Information:
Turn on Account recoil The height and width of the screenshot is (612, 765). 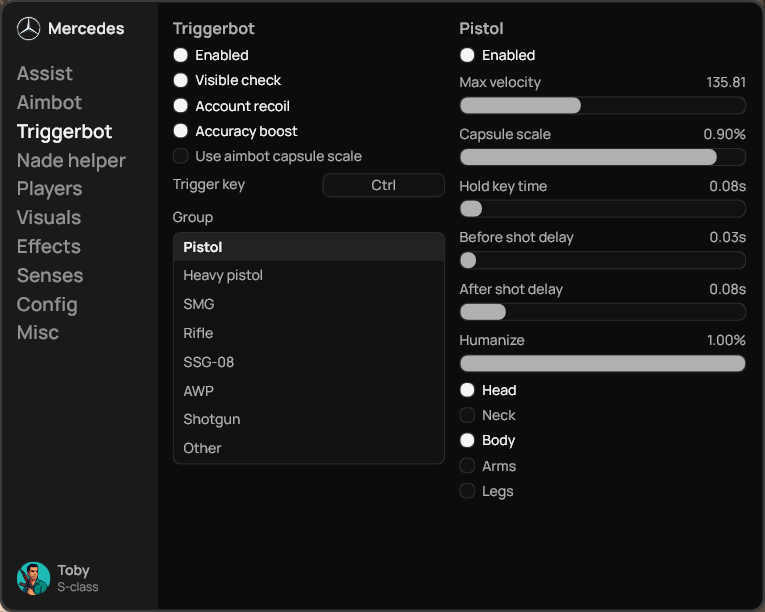coord(181,106)
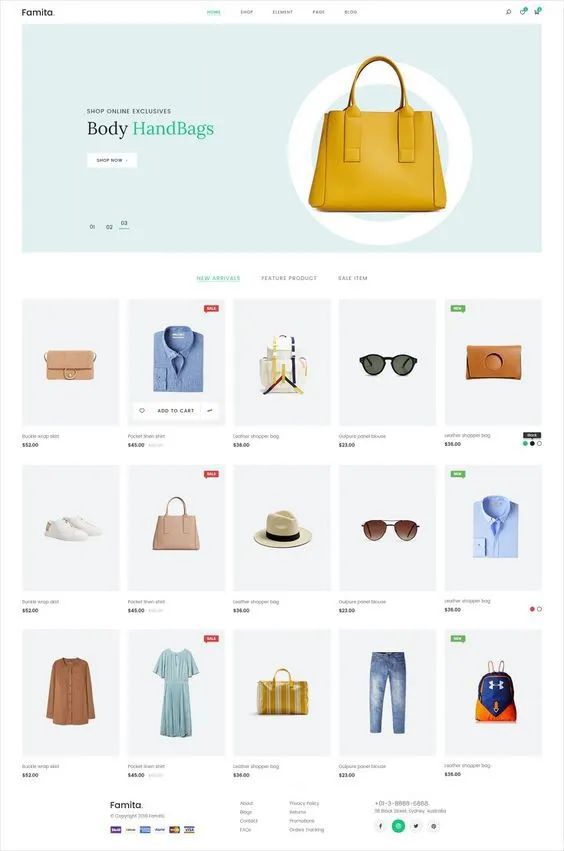Screen dimensions: 564x851
Task: Select black color swatch for leather bag
Action: (532, 443)
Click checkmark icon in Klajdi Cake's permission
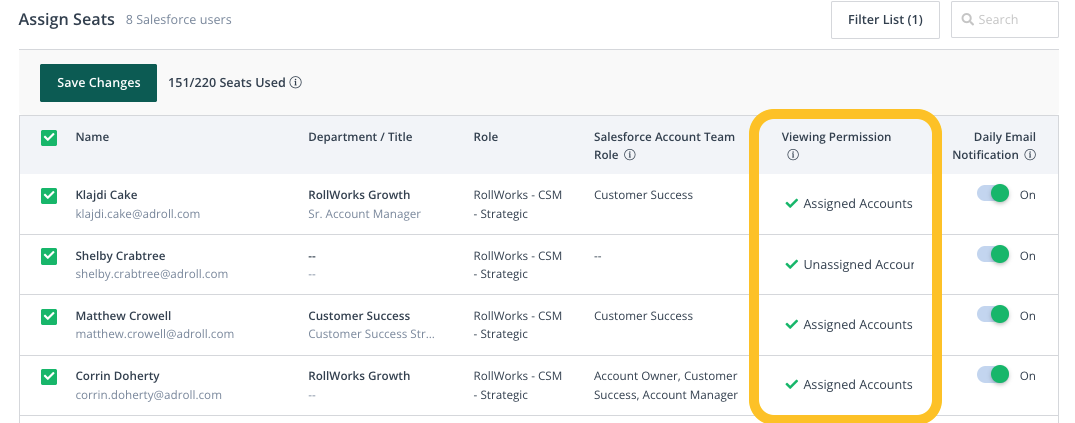This screenshot has width=1075, height=423. (x=791, y=204)
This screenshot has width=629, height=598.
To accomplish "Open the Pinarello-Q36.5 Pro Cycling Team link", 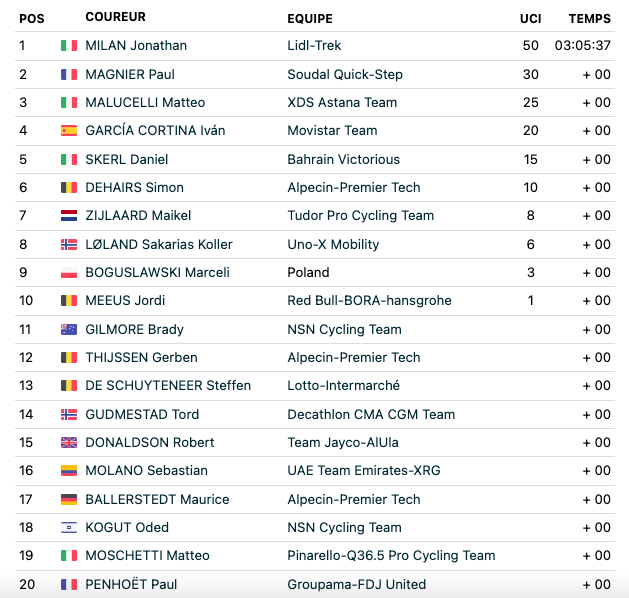I will 391,556.
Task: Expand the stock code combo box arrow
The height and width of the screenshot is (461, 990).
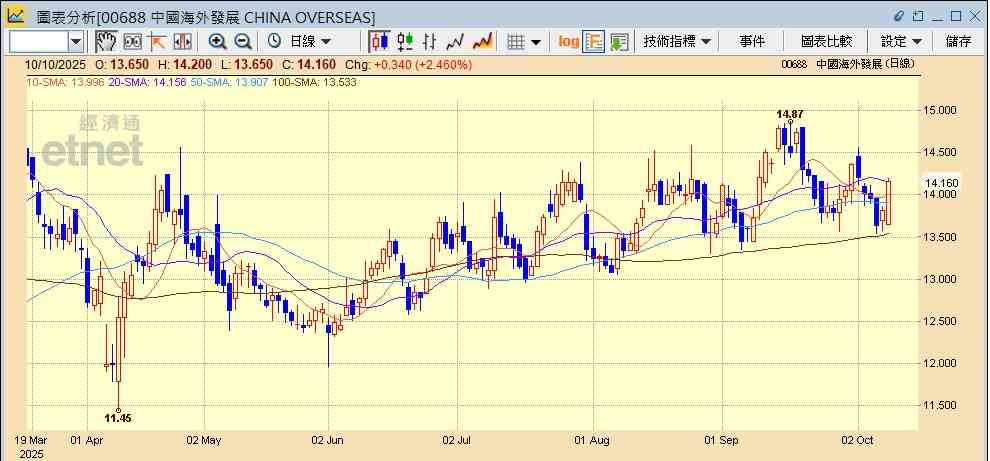Action: pyautogui.click(x=76, y=41)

Assigned task:
Exactly the lines from the one that contains "Task: Expand the stock code combo box arrow" through the last line of the records should be set down, and the pictures should be dropped.

Reply to the task:
Task: Expand the stock code combo box arrow
The height and width of the screenshot is (461, 990).
Action: pyautogui.click(x=76, y=41)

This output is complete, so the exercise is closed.